Differential Privacy for Sparse Classification Learning
This work addresses privacy concerns in sparse classification for sensitive data, but it is incremental as it adapts existing ADMM and differential privacy techniques.
The paper tackles the problem of ensuring differential privacy in sparse classification learning by introducing a method that adds exponential noise to stable steps of an ADMM-based algorithm, achieving ε-differential privacy even for unstable problems. Numerical studies show the method is effective and efficient for sensitive data analysis.
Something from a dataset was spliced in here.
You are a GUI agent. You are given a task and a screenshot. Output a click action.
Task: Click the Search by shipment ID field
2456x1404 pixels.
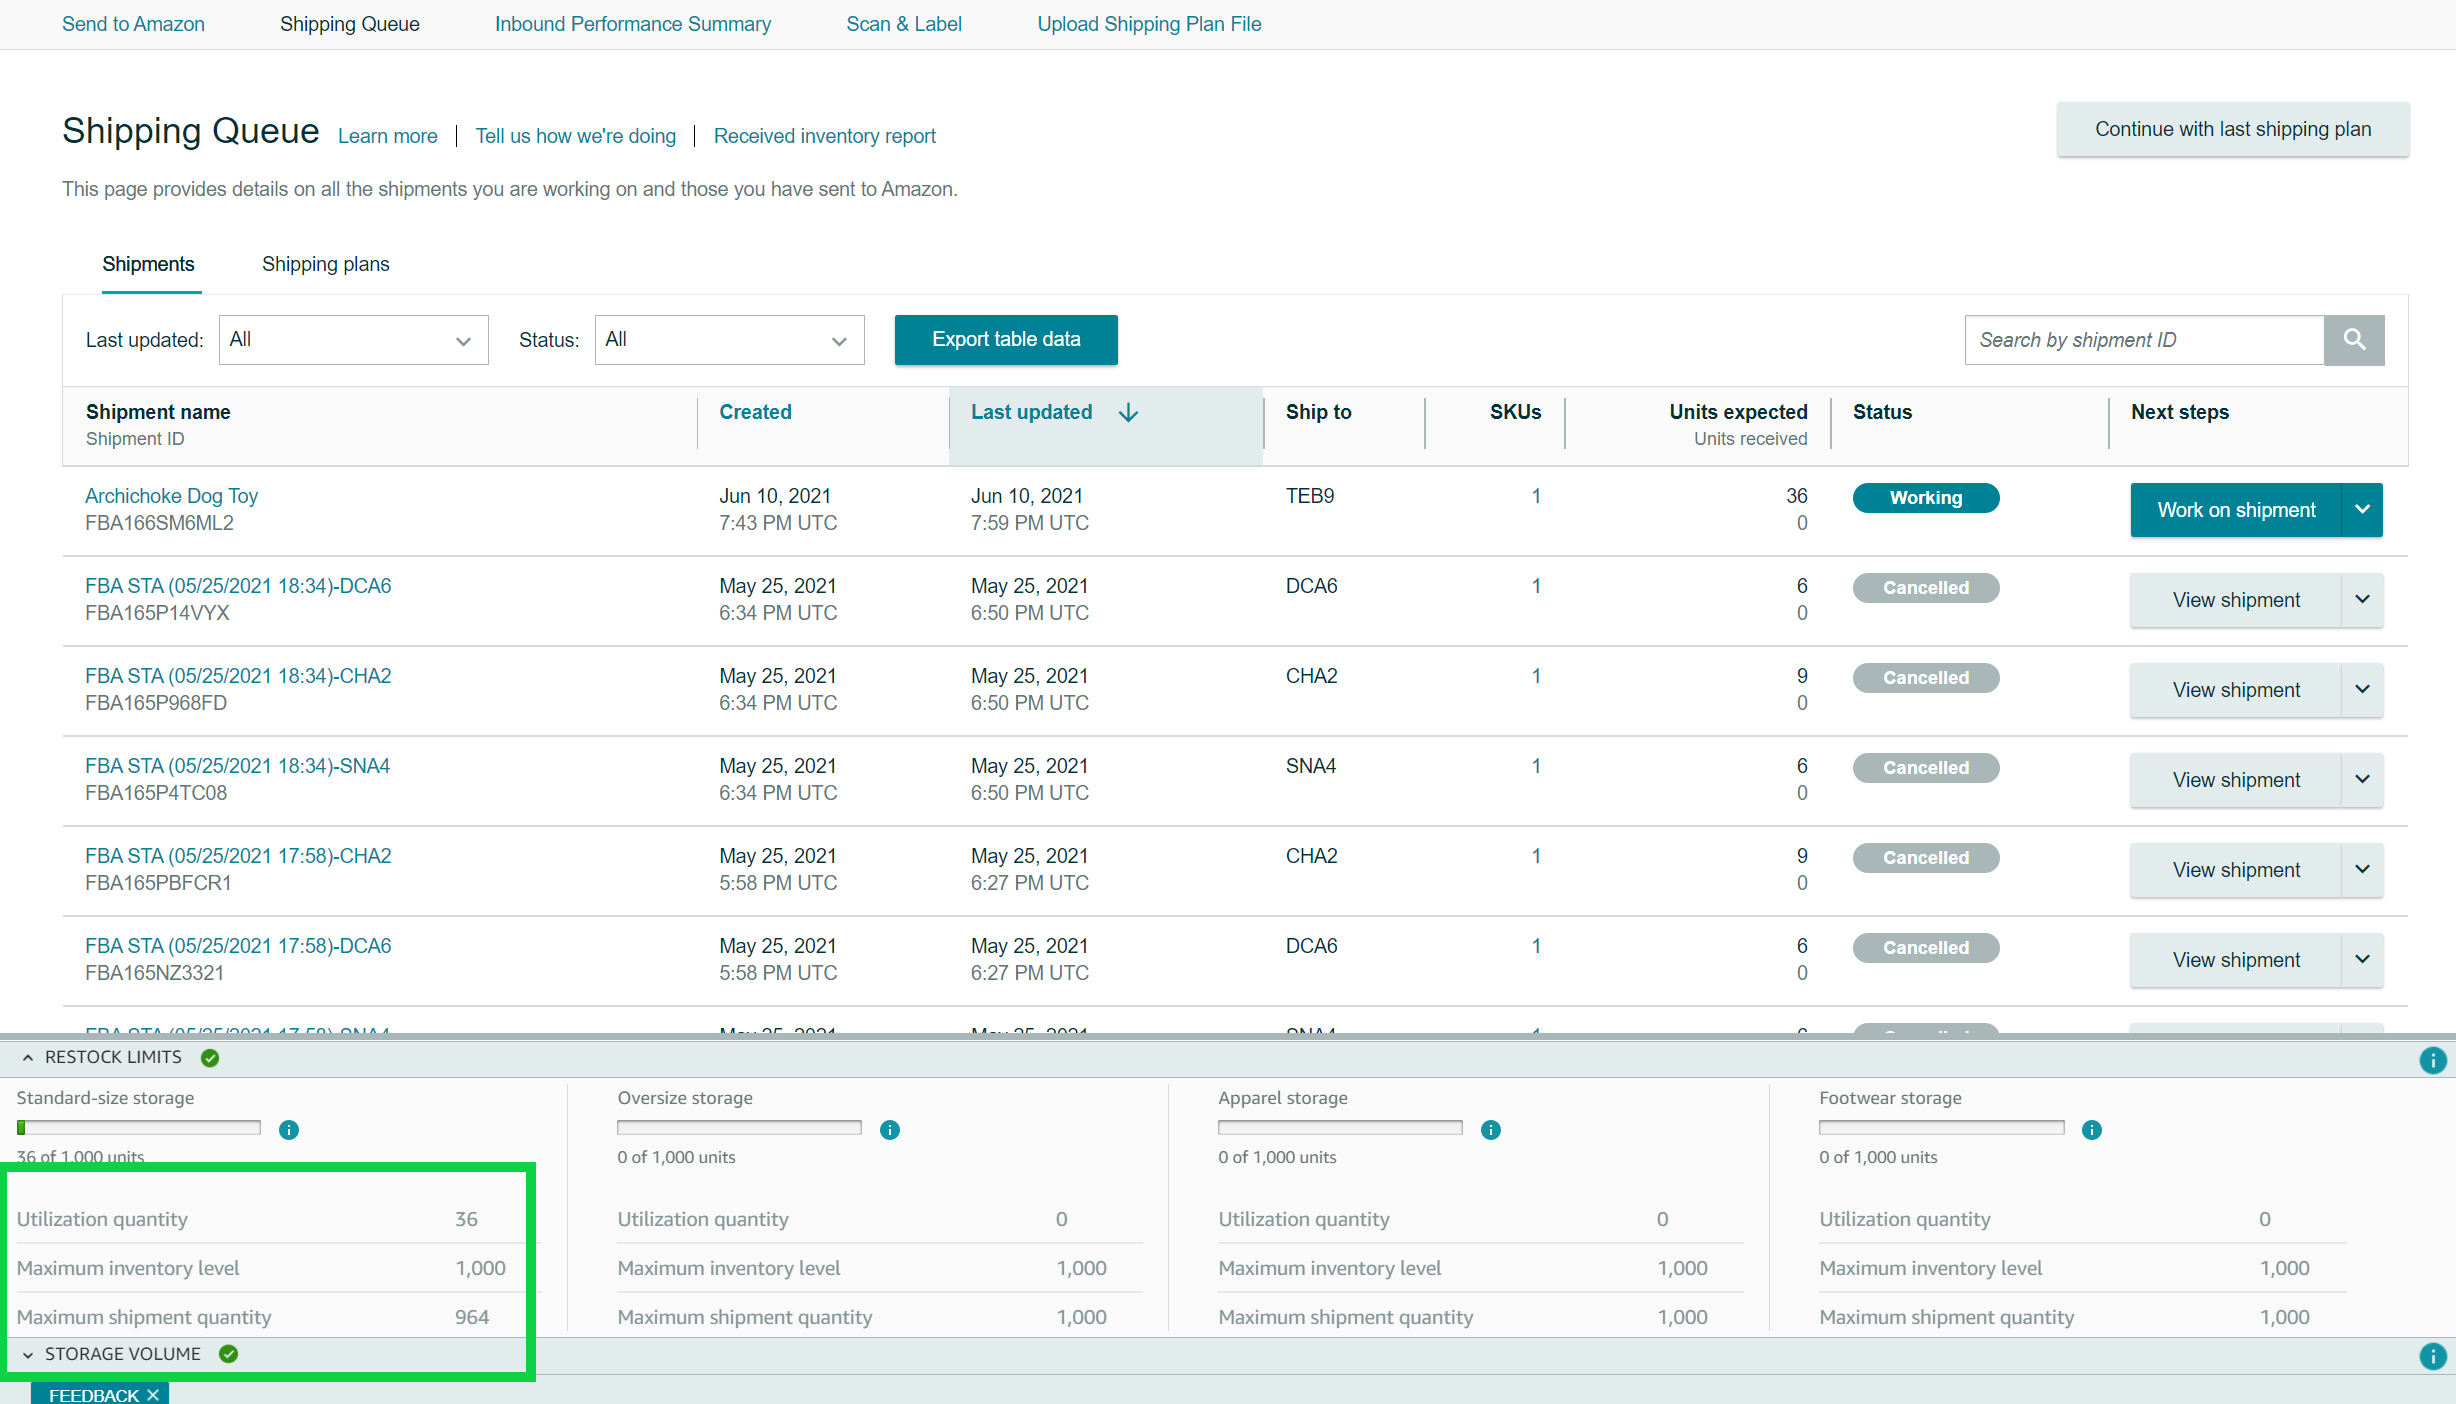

In this paper, we present a differential privacy version of convex and nonconvex sparse classification approach. Based on alternating direction method of multiplier (ADMM) algorithm, we transform the solving of sparse problem into the multistep iteration process. Then we add exponential noise to stable steps to achieve privacy protection. By the property of the post-processing holding of differential privacy, the proposed approach satisfies the $ε-$differential privacy even when the original problem is unstable. Furthermore, we present the theoretical privacy bound of the differential privacy classification algorithm. Specifically, the privacy bound of our algorithm is controlled by the algorithm iteration number, the privacy parameter, the parameter of loss function, ADMM pre-selected parameter, and the data size. Finally we apply our framework to logistic regression with $L_1$ regularizer and logistic regression with $L_{1/2}$ regularizer. Numerical studies demonstrate that our method is both effective and efficient which performs well in sensitive data analysis.